Vernola: The innovation is exciting and the momentum is there, but scale is still an issue where frequency and targeting are concerned. Often the driving force behind layers of addressable on our plans is a highly-targeted objective, and scale is still challenging without keeping the audience fairly broad and forgiving a ton of frequency.

B&C: We hear a lot about marketing dollars moving from YouTube and Facebook back to TV. Are you advising clients to use more TV and if so, why? At a time when the TV industry is seeking scale, what should smaller media companies do?

Amster: TV’s success at driving brand metrics has been proven time and time again. But audiences are fragmenting, and have been for many years now. It’s not about moving dollars back and forth between channels, but finding the right balance of multiple channels to deliver the optimal mix of reach, impact, and precision targeting that’s needed to meet your brand’s objectives. I don’t see YouTube, Facebook or TV going away anytime soon. What I think we’ll see is the tides turning to a more balanced media plan that acknowledges consumers are not utilizing just one channel to quench their passion for video content.

Bernard: Budget change is a reality in this industry and a media budget should never be a ‘given’ for any channel. If it is, then we (media planners) have failed at our jobs. We should always be starting with the consumer and their usage, then planning based on appropriate levels for the objective. We are seeing that both YouTube and Facebook are viable video platforms, but that doesn’t mean it is at the expense of TV. Ultimately, it means that broadly, video budgets need to grow to meet the needs in these spaces, particularly when you factor inflation into the equation.

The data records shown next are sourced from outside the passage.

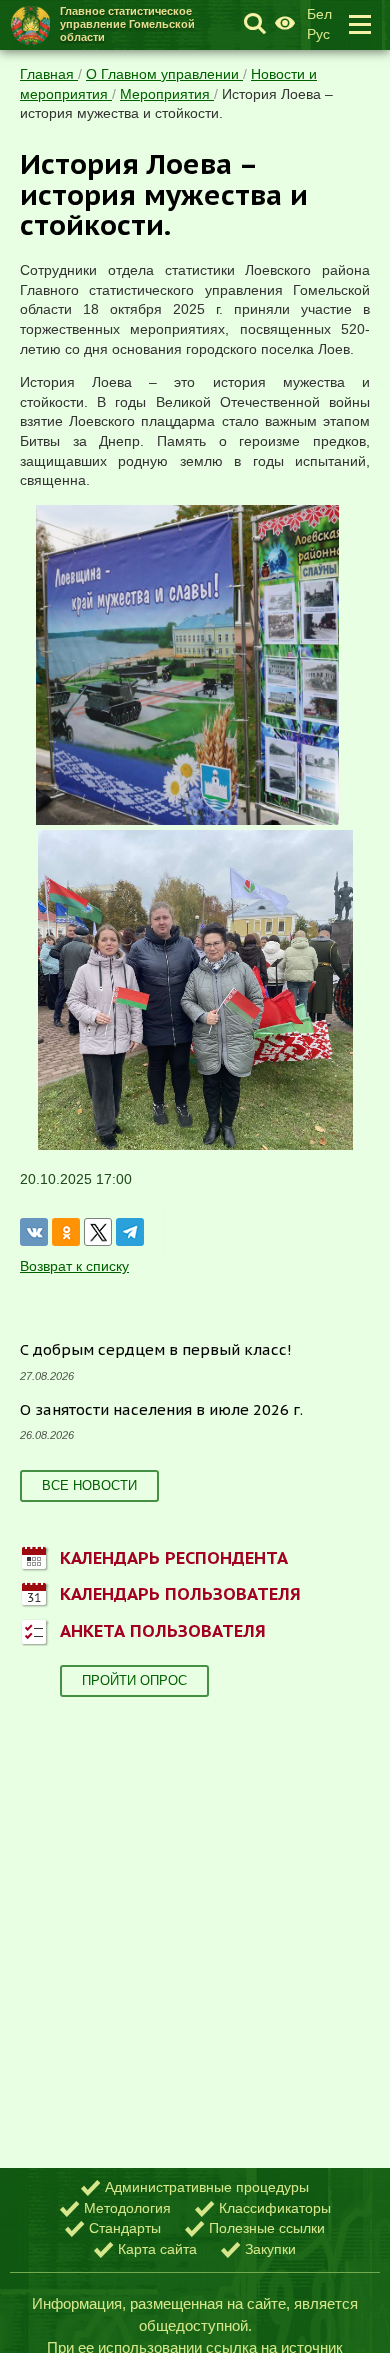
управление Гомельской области (127, 24)
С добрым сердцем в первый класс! (156, 1349)
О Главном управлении (164, 74)
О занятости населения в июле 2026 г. (161, 1409)
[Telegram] (130, 1232)
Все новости (89, 1485)
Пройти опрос (134, 1680)
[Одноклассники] (66, 1232)
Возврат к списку (74, 1266)
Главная (49, 74)
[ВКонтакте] (34, 1232)
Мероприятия (167, 94)
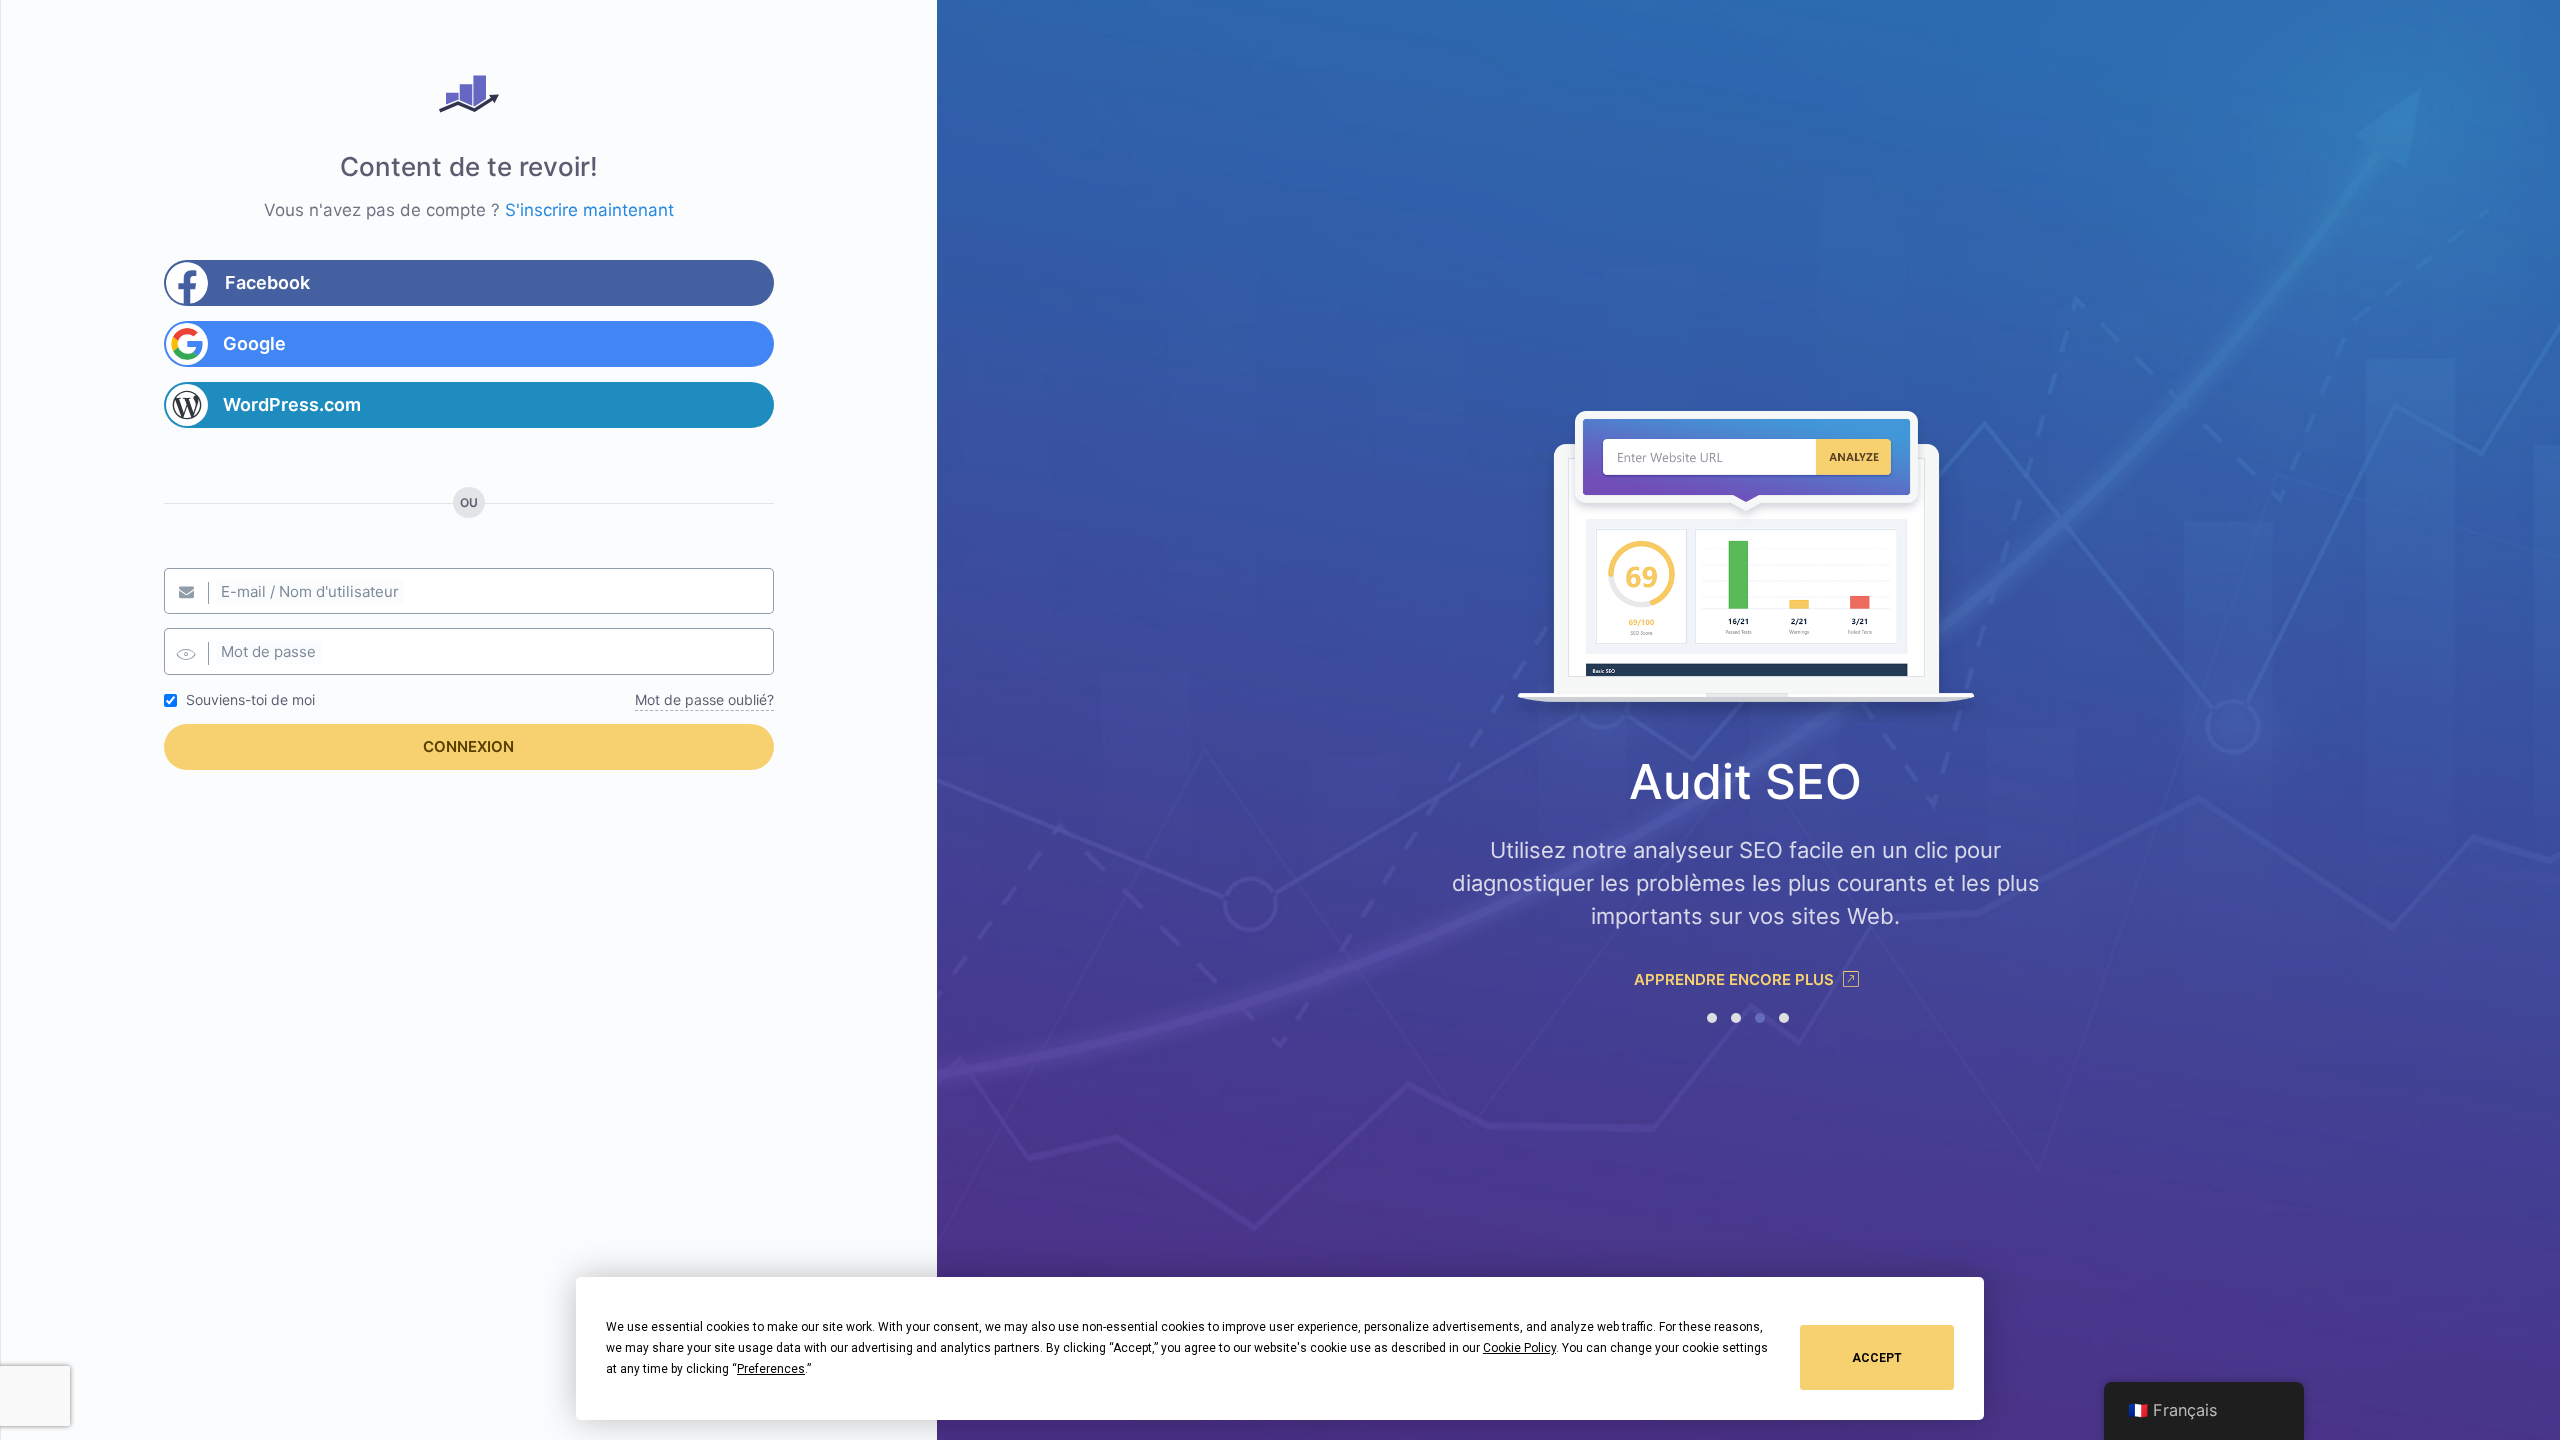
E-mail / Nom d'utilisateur (310, 591)
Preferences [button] (771, 1369)
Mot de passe (268, 651)
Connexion (468, 746)
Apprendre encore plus (1736, 979)
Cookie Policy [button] (1519, 1348)
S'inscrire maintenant (589, 210)
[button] (1712, 1018)
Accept (1877, 1358)
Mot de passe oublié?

With clients, we often talk about the overall rise of time spent with media, while at the same time the ways in which [consumers] access that content has never been more fragmented. Just one example of this is the rise of apps used help manage all of your paid video subscriptions. My point is, Facebook and YouTube are just two examples, but they aren’t alone in the video landscape.

As to advice for smaller media companies: Scale is great, but it only gets you so far because there is a finite amount of linear inventory. When you are smaller, you have to do what scale can’t; you need to be nimbler, more culturally connected and ultimately more provocative. This means moving at the speed of culture to tap into either a cultural insight or moment. This kind of provocation pays off in dividends outside of paid media in the way it generates talk value.

Bueckman: We advise our clients to place their dollars where they will get the best return on investment and where they we believe they achieve their marketing goals. We use our planning utilities and performance inputs to make those recommendations, which are unique for each client. Sometimes that involves placing more dollars into TV and sometimes it doesn’t. We’ve seen positive results with many of our TV-network partners and with YouTube and Facebook, so I don’t think it’s a carte blanche shift from one of these areas to another. It’s more about the consistent optimization to maximize ROI. Smaller media companies need to compete with their content and with their audiences. If they produce quality brand-safe content and deliver an engaged audience, their scale will increase and advertisers will call.

Donati: We are advising clients to take a platform-agnostic approach, as we always have. We want our clients to invest in channels that will move their business by impacting consumers in the right stages during their decision journey with the right channels to do the job. Our comms planning platform, Infuse — which connects brand performance data with consumer and media effectiveness data — is a big part of this process. Video continues to play a big role in many of our clients’ media plans, but it is video across several platforms. I think smaller media companies can bring relevance to the table, if not a ton of exclusive reach. We can’t underestimate the impact of our clients’ ads being in the right environment at the right time. They can also help build frequency for our plans, which we know is needed for marketers to break through all the clutter.

Kato: Video has increasingly become a pivotal medium for any campaign and the balance between all the different kinds of video is truly customized by client. I have seen it both ways: Clients that go back to more TV and clients that are still getting comfortable with digital video, as concerns over viewability and brand safety are still in the minds of marketers.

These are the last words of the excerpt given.